About two weeks ago, we received news that the son of Bikram’s guru passed away. We found out after the Monday morning yoga class when Craig announced the news, and due to his death, Bikram requested that we have the rest of the day off to honor his friend. Bikram was away when we all received the news, but arrived here in Acapulco two days later. He told us that he was so happy to be back with us and to have our support. Bikram had lost his childhood friend, and I believe he was only in his early 60’s when he died, so I imagine it was a tremendous loss for Bikram and his family.
When Bikram returned to training, his lectures really began. In addition to posture clinic, I had heard from many of my teachers that Bikram’s lectures are what take up a tremendous amount of time at training. They weren’t lying. When Bikram is here, we continue to have posture clinic in the afternoon between lunch and the 5:00 p.m. yoga class, but at 9:00 p.m. we report to the lecture hall and never quite know what time we will be let out. The week of Bikram’s return he combined lecturing with old Bengali movies; he lectured until about midnight and after a short break started the movies. The latest we stayed in the lecture hall was until about 4:15 a.m. – last Friday night. The other two nights he kept us well past 2:00 a.m. By the time Friday night rolled around most of us trainees figured that brining a pillow was a smart idea, and as soon as the lights went down most of us started snoozing.

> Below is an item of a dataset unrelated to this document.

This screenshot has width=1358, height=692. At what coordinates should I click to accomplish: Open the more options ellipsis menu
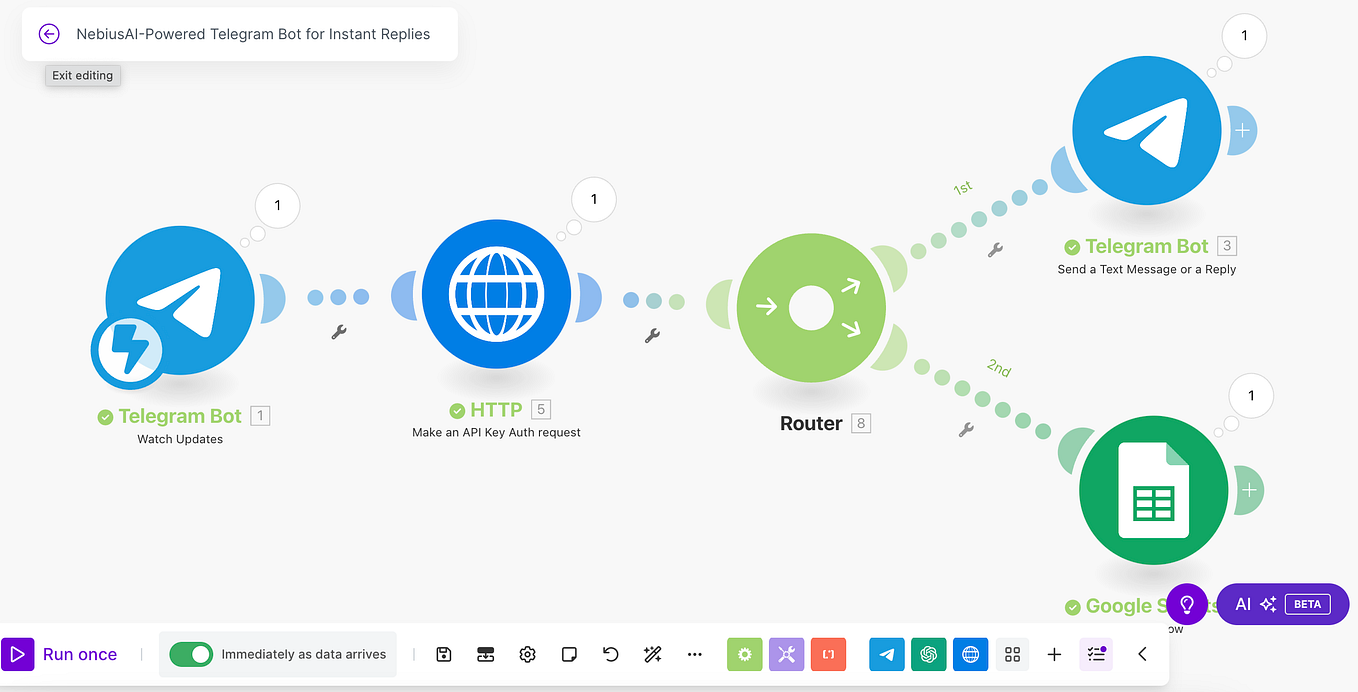[694, 654]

During and a few days after the “4 A.M. Lecture” (as I am calling it) I was beyond mad. The staff continues to tell us to “trust the process,” and I felt extremely fed up with whatever this process entailed. As the week went by and after bitching and moaning to my fellow trainees, we all seemed to come to the conclusion that everything in this “process” of Teacher Training is to push us to our limits – physically, mentally, emotionally – maybe even spiritually. If the classes aren’t breaking us down physically, maybe these lectures will test us mentally and emotionally; I know they did for me. By trusting the process, we have to accept that we have no control over what’s happening to us and simply ride the wave – the ups, downs, and plateaus – of Teacher Training. The way I feel is that the sooner we let go of that control, the sooner we are able to enjoy or at least willingly accept what we are experiencing. This is not to say, however, that I am looking forward to the late night/early morning lectures that are most likely going to take place this week when Bikram returns from India after the funeral, I think I simply am more accepting of them.